Брать непосильную ношу создания автомобиля с нуля никто даже не планировал: как и в случае Duesenberg, речь шла о готовой платформе со стандартным силовым агрегатом, на которую водружались бы оригинальный кузов и салон. В качестве донора партнеры выбрали полноразмерное купе Pontiac Grand Prix с могучим 7,5-литровым V8 на 420 сил — то что надо для возрожденного Stutz, верно? Дабы утвердиться в выборе, Экснер и О’Доннелл пошли непосредственно к руководителю компании Pontiac, которым тогда был… Не кто иной, как Джон Делореан!
«Это был очень высокий, красивый человек с великолепным чувством юмора и прагматичным подходом, он мне сразу понравился, — писал О’Доннелл в своих мемуарах. — После нескольких часов обсуждения он сказал, что наш проект жизнеспособен, машину мы выбрали правильную, и если надо, он готов помочь во всем, что потребуется. Как бы в шутку я спросил — если наш проект настолько хорош, почему ты сам не построишь такую машину? А он как бы в шутку ответил: мол, пока вы осилите один прототип, я выпущу и продам миллион Понтиаков».
Делореан даже поскромничал: за те два года, что создавался первый прототип Stutz Blackhawk, компания Pontiac реализовала больше полутора миллионов автомобилей. Но работа действительно была титаническая: сложнейшие, вычурные рисунки Экснера предстояло воплотить в металле, причем исключительно вручную, ведь промышленное оборудование с такими формами попросту бы не справилось. Чтобы понять масштабы происходящего, присмотритесь к кузову: это единый кусок стали, в котором сделаны проемы для дверей, капота и крышки багажника. Одна огромная деталь, выстучанная молоточками по болванке!
Изготовление первого образца поручили кудесникам из ателье Ghia, и при всех этих вводных неудивительно, что они так долго корпели над результатом — да и бюджет постройки в 300 тысяч (!) тогдашних долларов уже не выглядит сумасшедшим.

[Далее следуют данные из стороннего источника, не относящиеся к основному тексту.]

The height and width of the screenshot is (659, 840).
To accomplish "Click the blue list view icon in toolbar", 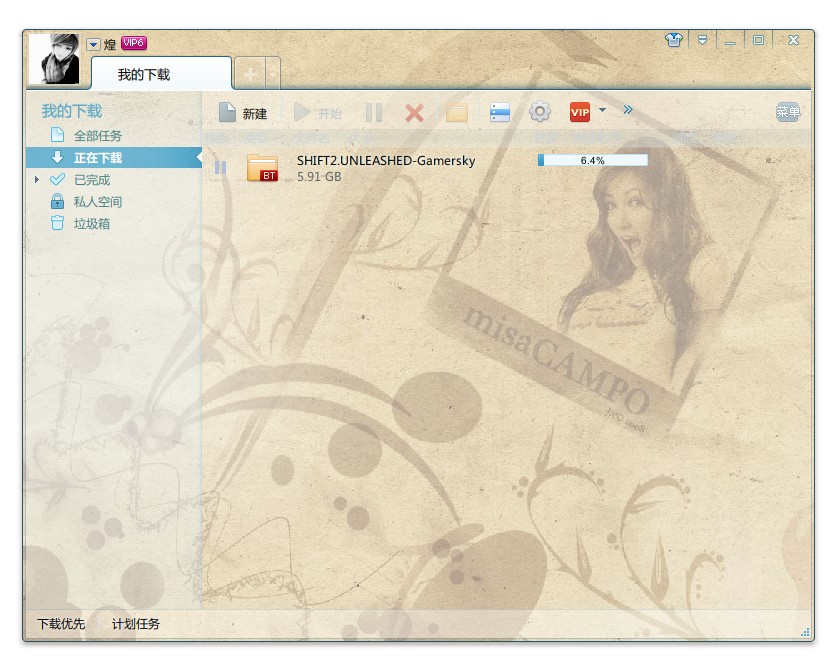I will 500,113.
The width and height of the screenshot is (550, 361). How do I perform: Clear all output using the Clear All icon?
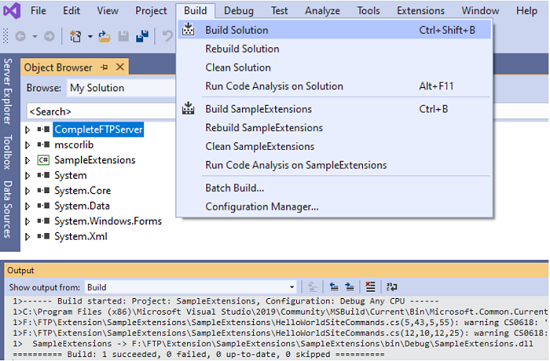(370, 287)
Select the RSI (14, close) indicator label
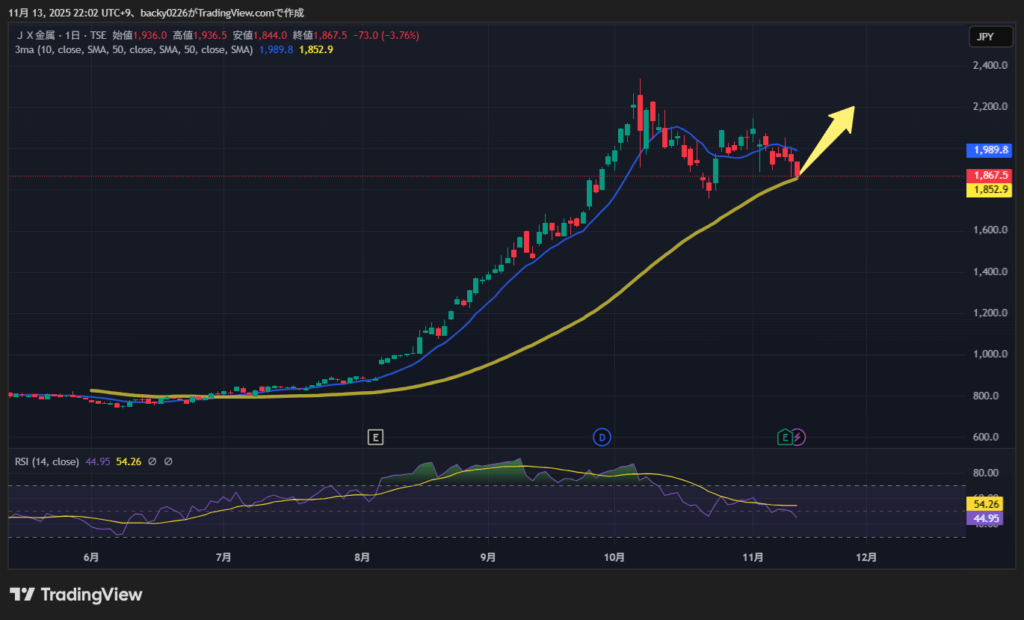The image size is (1024, 620). point(46,461)
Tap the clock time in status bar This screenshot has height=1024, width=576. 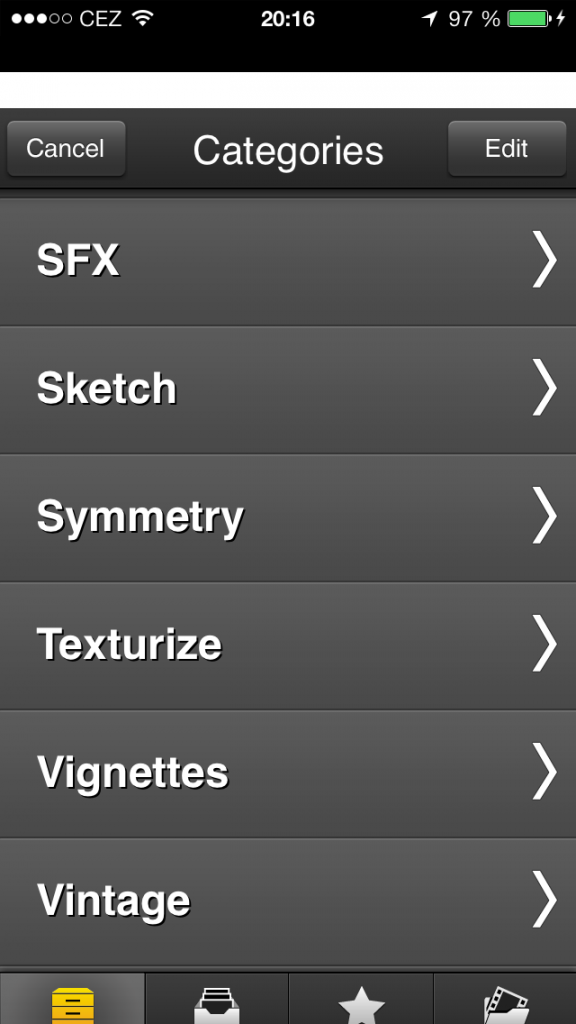pos(288,19)
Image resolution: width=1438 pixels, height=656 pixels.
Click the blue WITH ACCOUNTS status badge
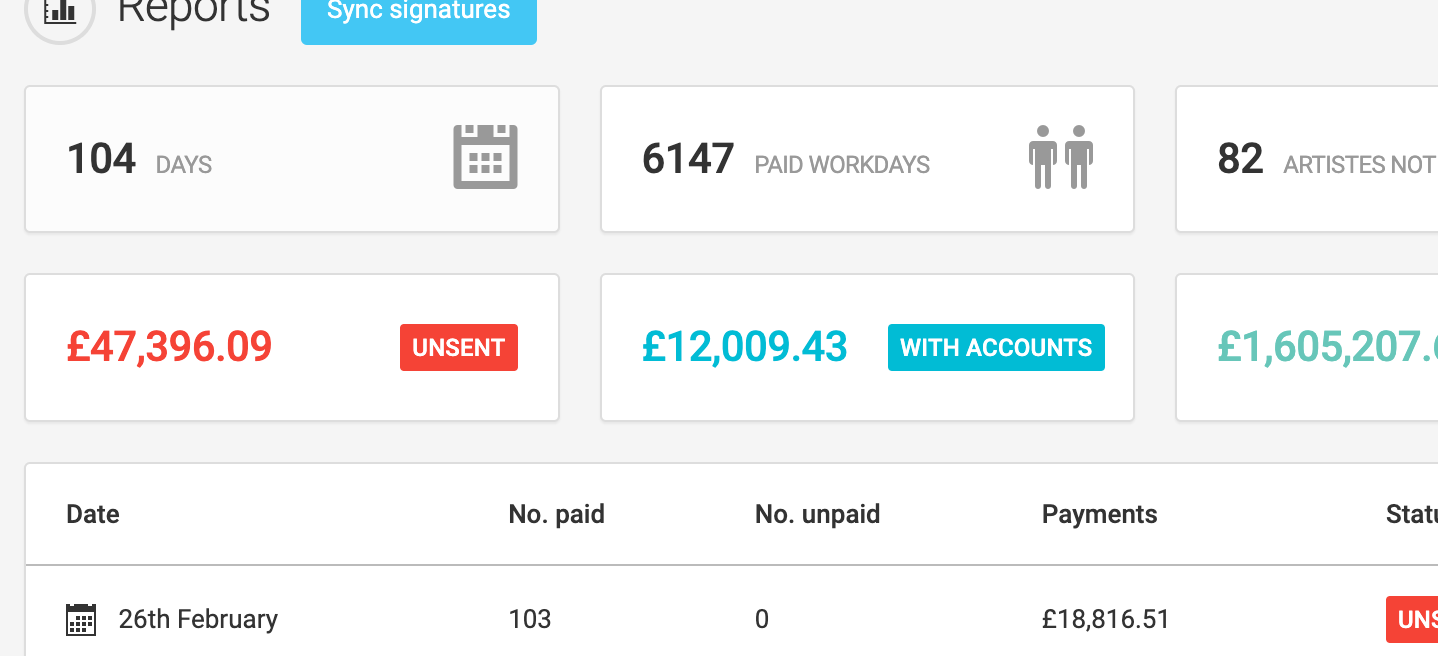pyautogui.click(x=996, y=347)
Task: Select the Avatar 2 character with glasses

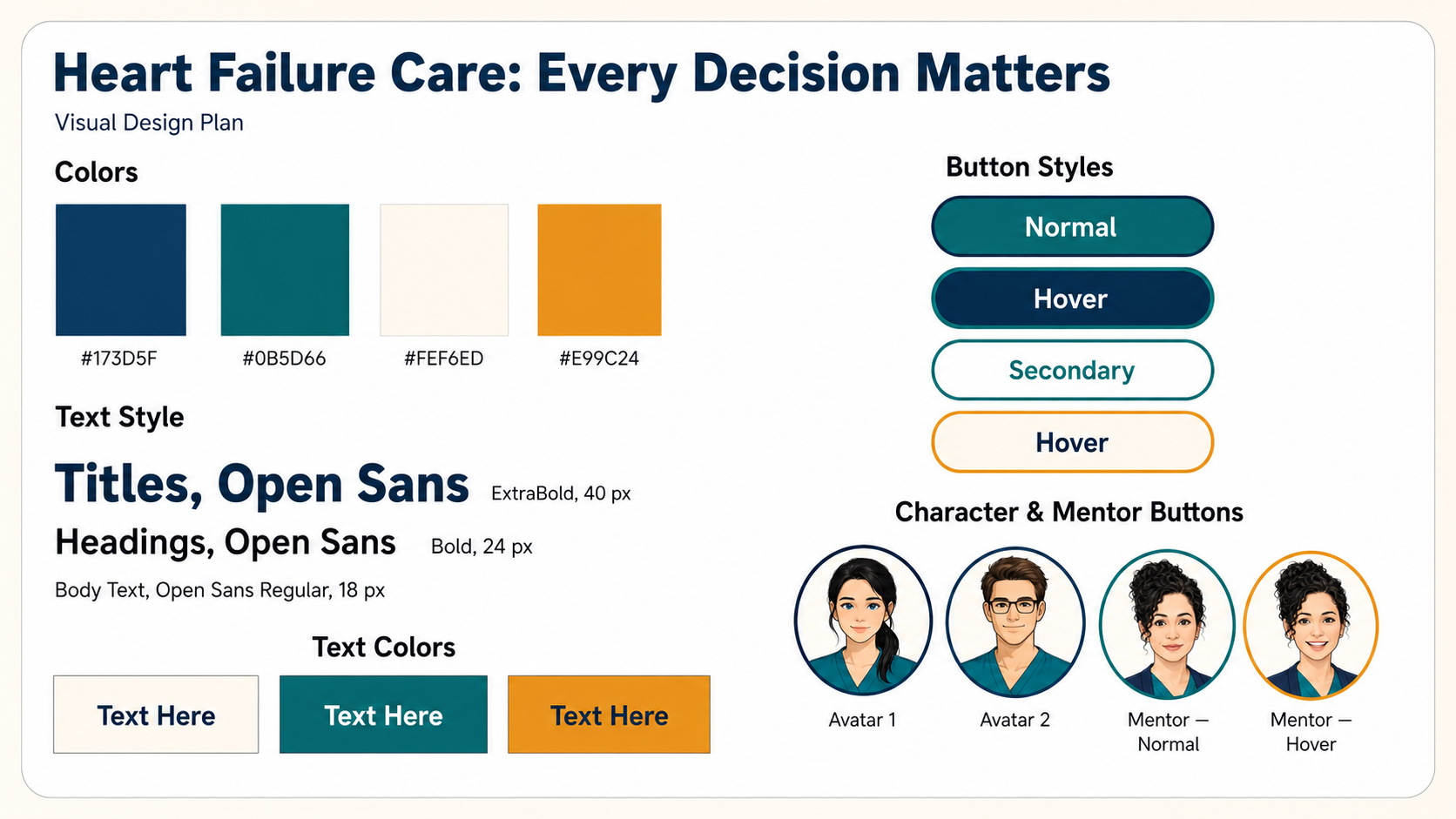Action: pyautogui.click(x=1015, y=621)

Параллельно шла подготовка производственной площадки для серийных экземпляров — тоже непременно в Италии, а где же еще? В 1971-м сборкой первых товарных Blackhawk занималось ателье Padane из Модены, но вскоре О’Доннелл нанял собственных мастеров и открыл Carrozzeria Saturn в местечке Каваллермаджоре близ Турина.
«Там было много профильных предприятий и квалифицированных работников, а расходы на проживание и логистику оказывались невысоки, — вспоминал Джеймс. — Но в то же время Каваллермаджоре мы выбрали еще и по эстетическим причинам. Средневековый город, пропитанный классической культурой, с видом на Альпы, прекрасно подходил для возрождения классической машины. А ремесло местных мастеров восходит еще к этрускам, которые ковали доспехи для лучших итальянских воинов».
Вся эта поэзия звучит несколько надуманно в контексте автомобильного проекта, но дело как раз в том, что Stutz был больше произведением (странного) искусства, чем автомобилем. Из Америки в Италию приезжали готовые Понтиаки, где их раздевали буквально до рамы, но технику не трогали вообще: даже выхлопная система оставалась стандартной, выведенной под задний бампер — а боковые трубы были не более чем бутафорией. Вспомогательное оборудование тоже закупалось на стороне: дверные ручки, приборы и сиденья от Maserati, заднее стекло от Ferrari, и так далее. Аудиосистема? Радио с электронным сканером станций поставляла авиационная компания Learjet: да-да, Blackhawk оснащался «музыкой» от самолета, и ничего круче в те годы просто не существовало.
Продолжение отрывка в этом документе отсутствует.